PS even with a clutch on my buggy me and every other nitro guy in the world who races 1/8 buggies manages to be aggressive and control the pitch of our buggies off jumps.

PSPS sorry as neither his comments or mine have anything to do w/ 1/10 2wd vehicles while jumping and I will agree sensored motors are a must for racing 2wd 1/10 iMO as they would get way too squirrley off the line or when getting on the throttle off a tight turn where you had to slow right up. Over jumps or higher RPM's you can't tell the difference even w/ 2wd 1/10s
lol. I was about to say exactly what your psps you just added said.

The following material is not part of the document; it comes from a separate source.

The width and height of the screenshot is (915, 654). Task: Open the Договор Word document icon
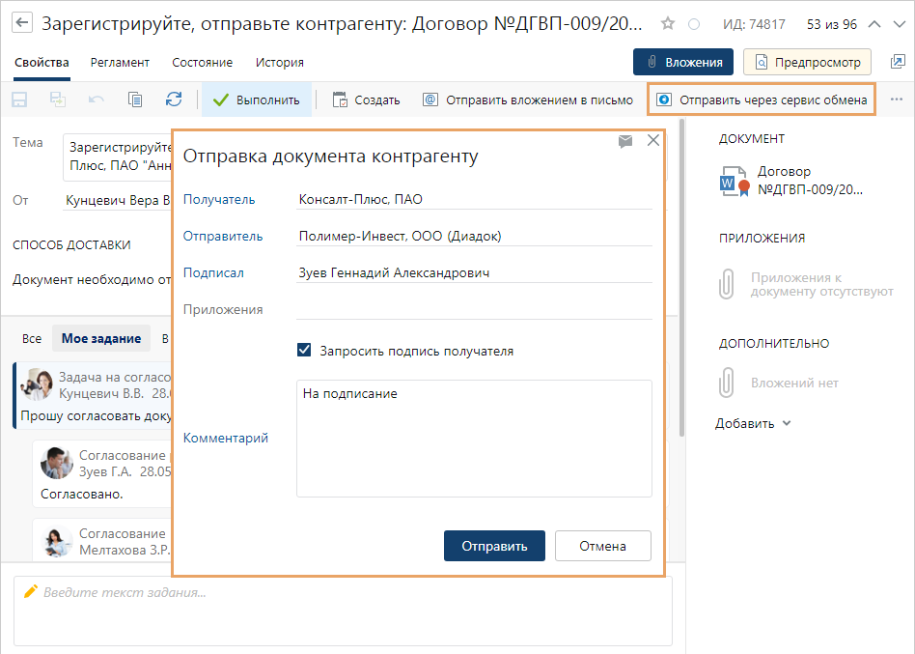[x=734, y=181]
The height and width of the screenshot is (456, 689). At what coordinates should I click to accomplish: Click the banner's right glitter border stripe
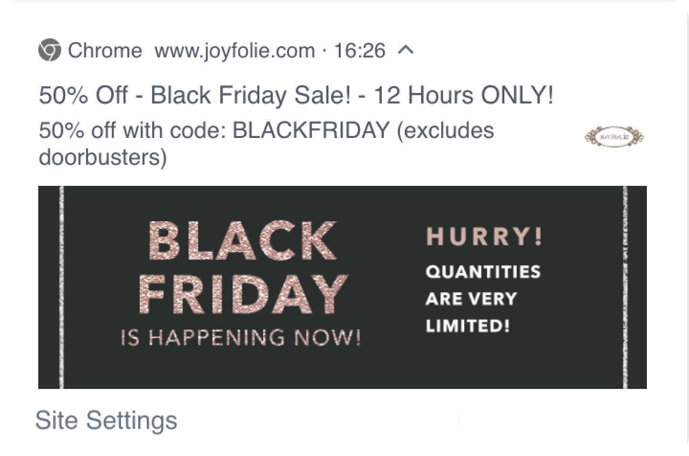[x=625, y=287]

However, I still disagree on the "have hesitation in the air". Typical cogging happens when there is a load such that and the start-up algorithm just can't spin the motor up enough to read the back emf and has to re-try, right? The latest and greatest sensorless algorithms now only cog if you are trying to start up from 0 rpm on the face of a jump which is great. I'm not worried about cogging as much as I am the ever so slight hesitation from 0 rpm.

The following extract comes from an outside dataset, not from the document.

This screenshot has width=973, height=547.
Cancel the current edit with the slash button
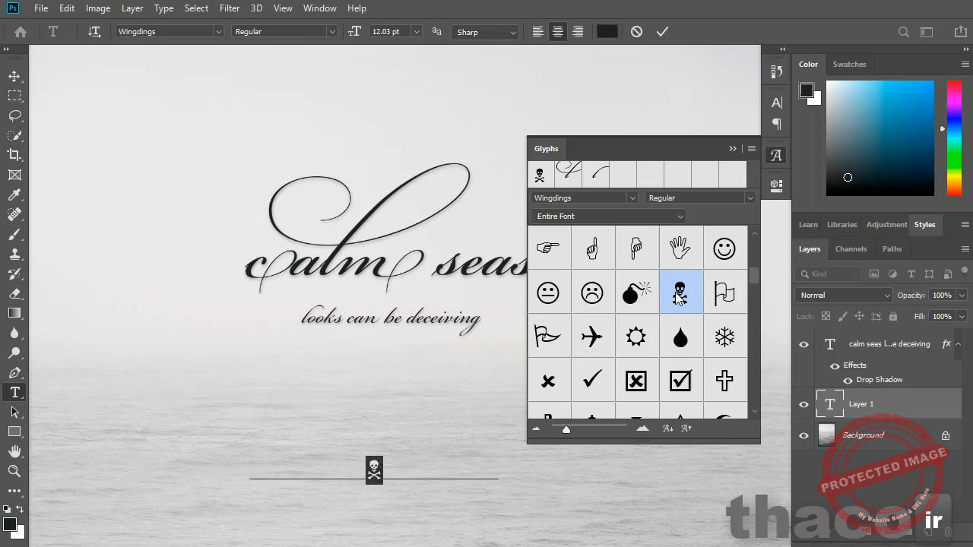636,31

I should have specifically mentioned locking up the tires completely to bring the nose down (which is usually what happens with a 2wd). The start-up algorithm takes a split second to execute, but it isn't a consistent split second. That small variance in can be the difference between bringing the nose up for a smooth landing or lawn darting when flying through the air with the nose of the car well below the rear end to produce more down-force mid flight.